There is scarce information concerning the isolation and genotyping of T. gondii isolates from chickens in China. Because free-range chickens become infected mainly by feeding from ground/soil contaminated with oocysts, the prevalence of T. gondii in this host has been widely used as an indicator of the strains prevalent in the environment. In addition, tissues of infected chickens are considered a good source of infection for cats, humans and other animals. In the present investigation, the isolate TgCksz1 (genotype ToxoDB#225) isolated from a chicken in Suzhou city is similar to the genotype of isolate TgCkBr136 (genotype ToxoDB#41), which was collected from chickens in the state of Rondönia in Brazil and identified by Dubey [46]. The genotype ToxoDB#225 was a variant of the type I with a type III genotype at the SAG3 loci. Meanwhile, the genotype ToxoDB#41 showed type II pattern at GRA6 and the remaining 9 loci types were identical to type #225, suggesting that they are phylogenetically related. In addition, the genotype #41 was also identified from newborns in the Minas Gerais state in Brazil [47]. These results suggest that whether this isolate TgCksz1 has been imported into China or is endemic remains unknown based on the genetic data. However, as indicated above, genetically similar isolates were observed in distant regions like these should be investigated in future studies. To our knowledge this is the first report of genetic typing of T. gondii isolates from chickens from China. None of the isolates displayed a clonal genotype (type I, II and III).
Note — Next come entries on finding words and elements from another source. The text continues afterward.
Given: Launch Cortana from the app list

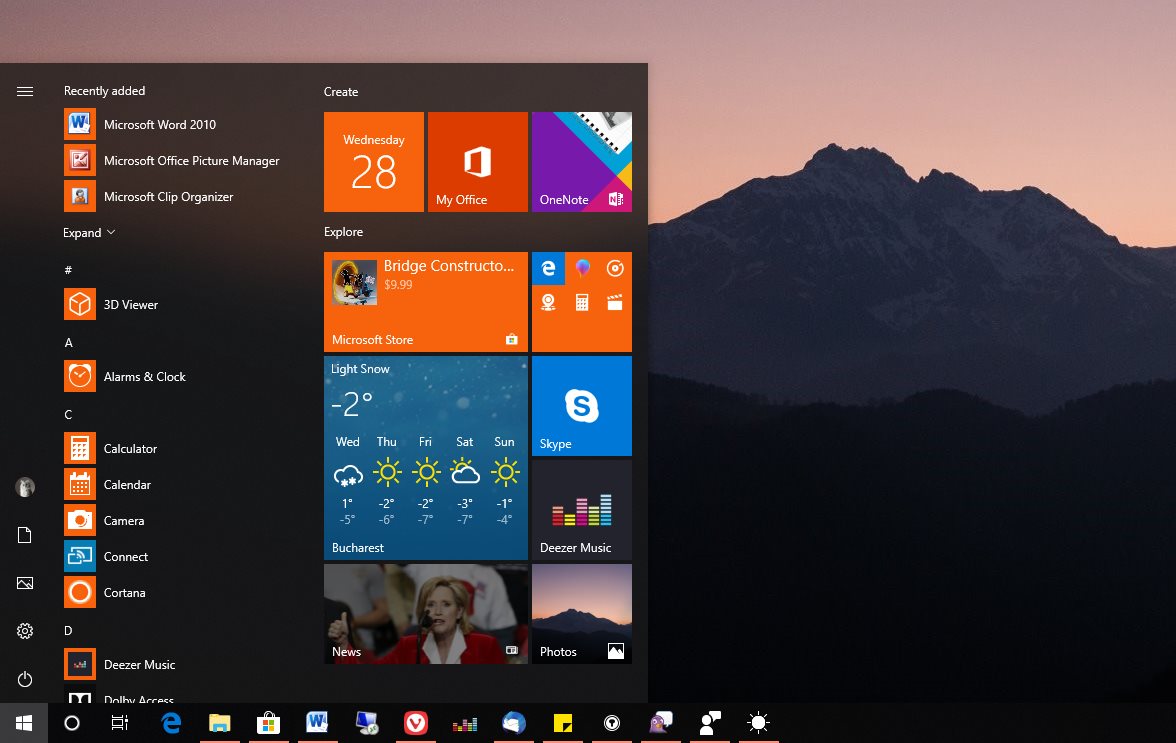Looking at the screenshot, I should pyautogui.click(x=124, y=592).
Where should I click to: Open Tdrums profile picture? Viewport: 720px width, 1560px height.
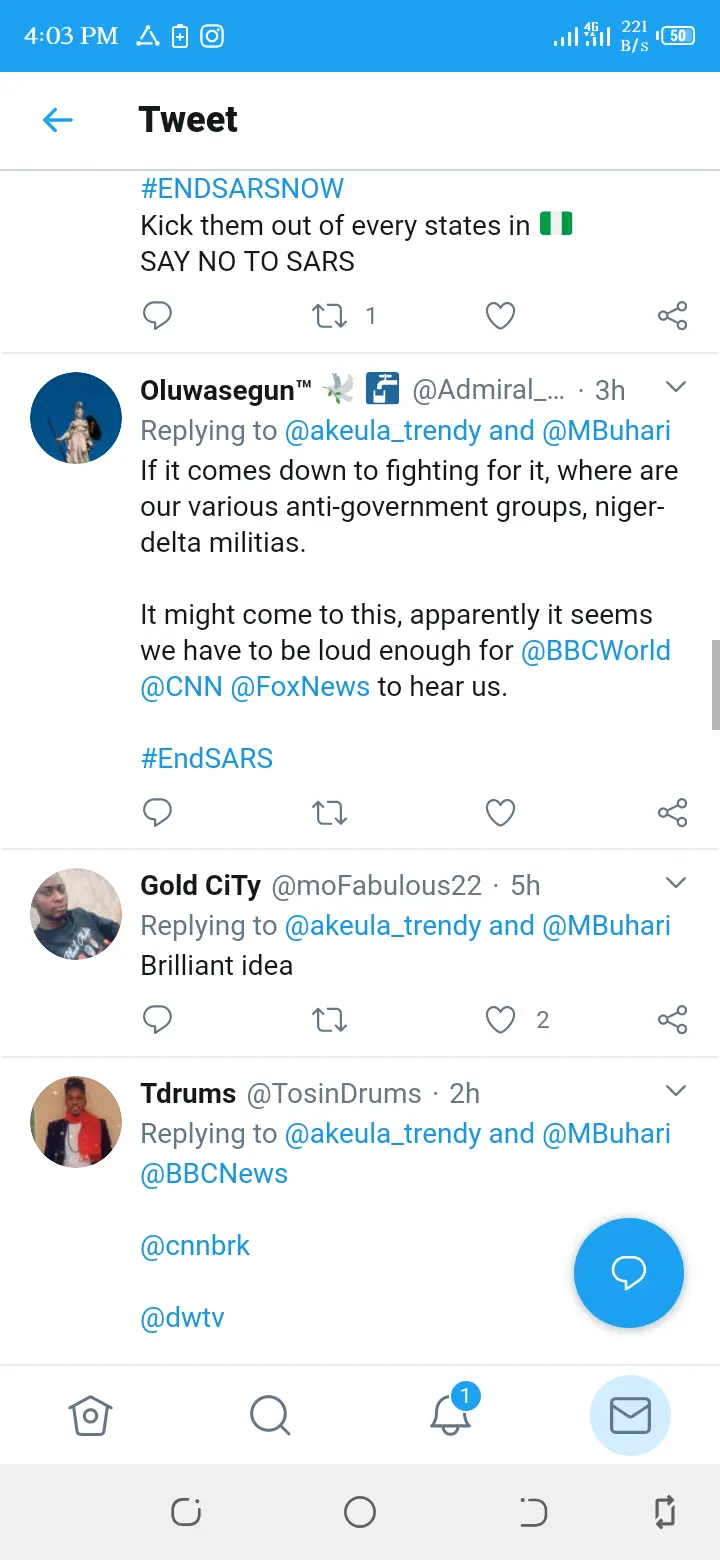click(76, 1121)
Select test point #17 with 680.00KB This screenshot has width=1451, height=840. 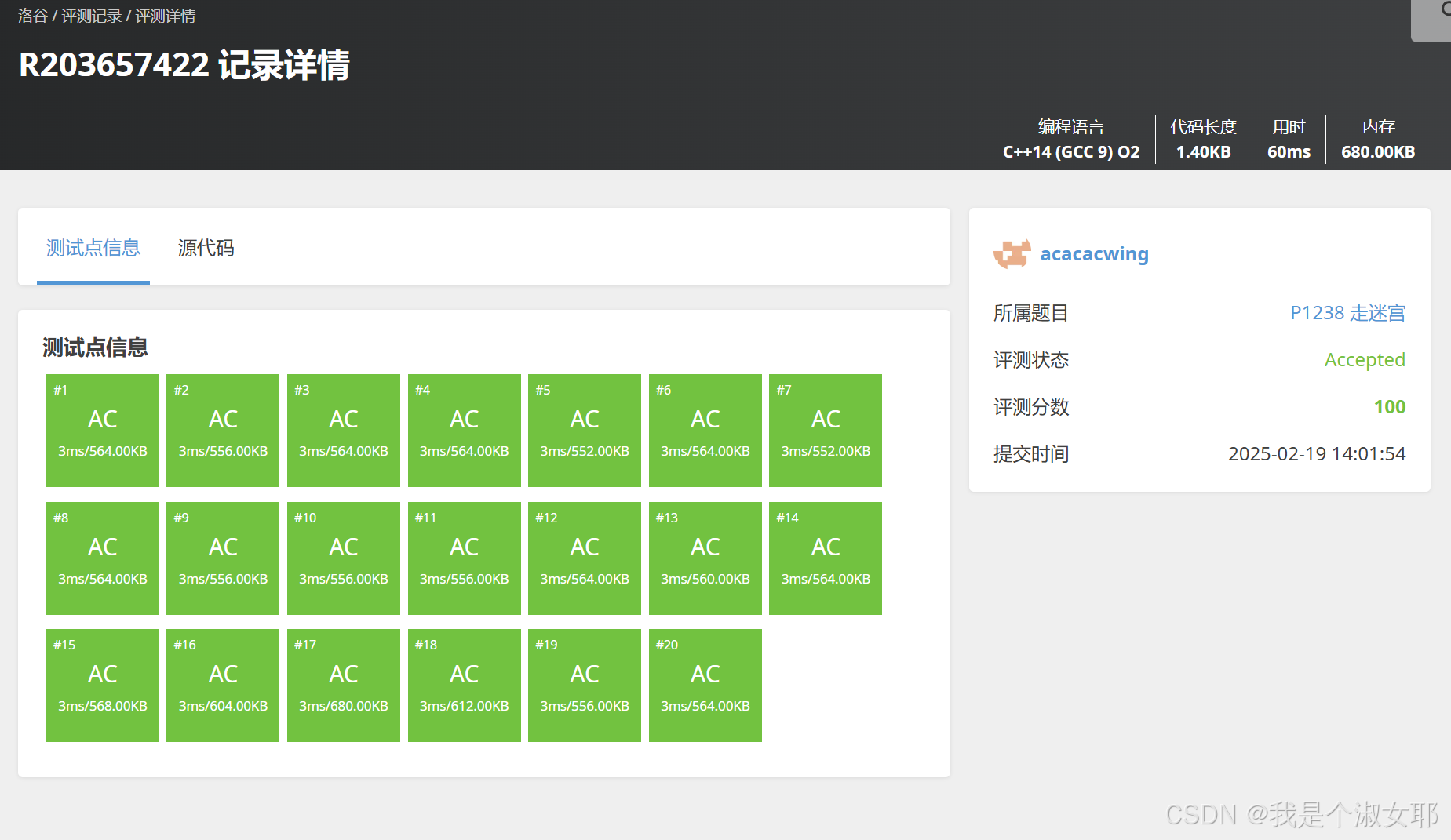click(x=343, y=685)
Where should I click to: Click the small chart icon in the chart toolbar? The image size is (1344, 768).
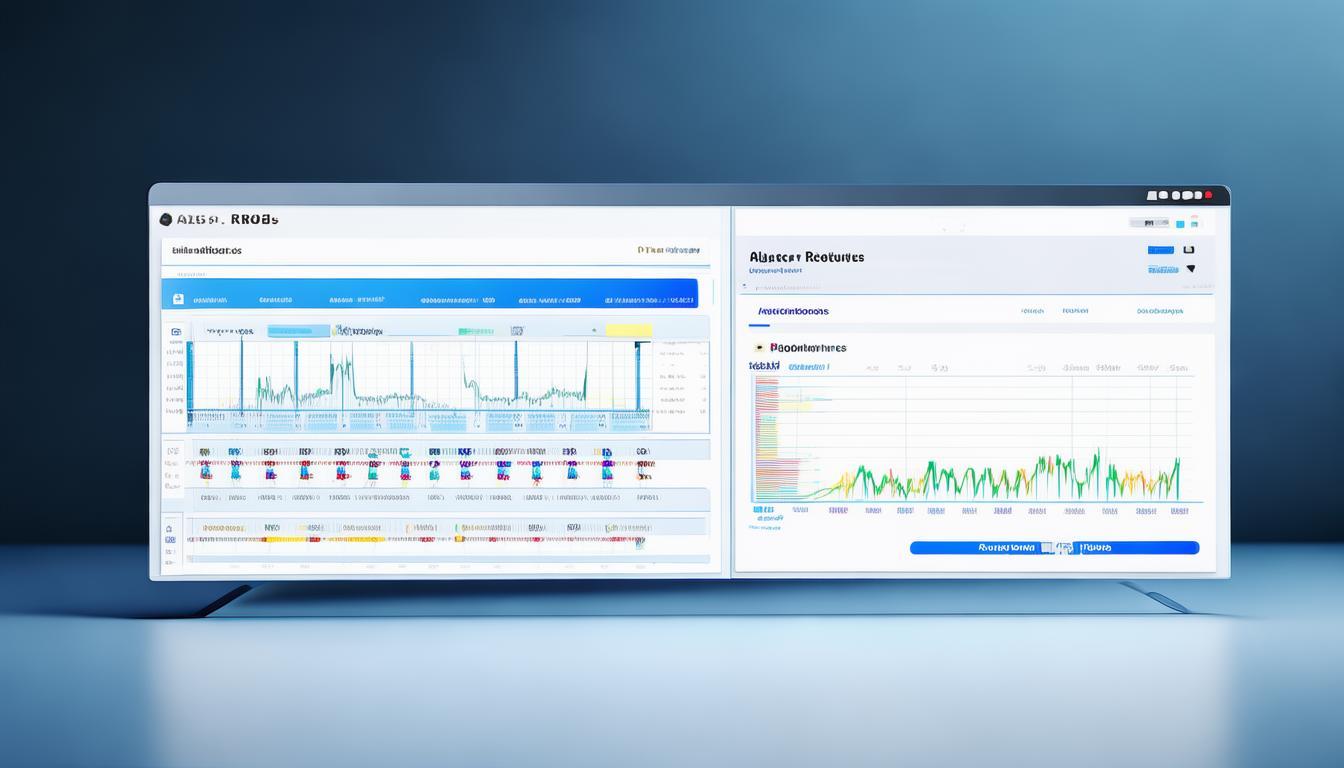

Before the recognition of the three T. gondii genotypes, isolates were phenotypically classified as mouse virulent or avirulent. Phenotypically, type I strains are uniformly lethal to outbred mice and type II and III strains are significantly less virulent [11]. In this study, we observed variability in the mouse virulence of the T. gondii isolates with the genotype China 1, including virulent isolates and intermediately isolates. The TgCtgy5 isolate was lethal to outbred KM mice; all infected mice died of acute toxoplasmosis, regardless of the dose used. However, all mice inoculated with 1 × 103 tachyzoites of the isolate TgCtgy2 (type China 1) died but two survived acute infection and cysts were found in the brain tissues of the survivals. The differences of biological features among the isolates sharing the common genotype must not be neglected and it may be possible that the genetic markers used in this study are incapable of reflecting possible phenotypic differences between the isolates under question [48]. Also, in the previous report, we showed that mouse virulence and genetic type are not strictly correlated because two T. gondii isolates (TgCtwh3 and TgCtwh6) share the common genotype but have markedly different mouse virulence, including CS3 locus (type II). Similar phenomenon could also be found in other studies on type China 1 isolates [38]. The marker CS3, located on chromosome VIIa of T. gondii, was previously reported to be linked with the acute virulence in mice of T. gondii and was also used to determine its association to parasite virulence in mice [49]. Several studies indicated that isolates with the alleles I and II at the CS3 locus are strongly associated with virulence in mice [28, 31]. The Chinese isolate of T. gondii TgCtwh6, however, has a low virulence to mice but shares the allele II at the CS3 locus. These results suggest that better genetic markers are needed to correlate pathogenicity of T. gondii in animals and humans.

Conclusions

The present study is the first report of T. gondii isolates collection and genotyping obtained from chickens and voles, enriching the limited T. gondii genotype database in China. The genetic structure here found in the isolates from chickens, pigs, cats and rodents corroborates the findings of previous studies that T. gondii has a limited diversity in China. In addition, the results provided preliminary data for further approaches of epidemiology of T. gondii in food animals and wildlife and analysis of population genetics of T. gondii organisms.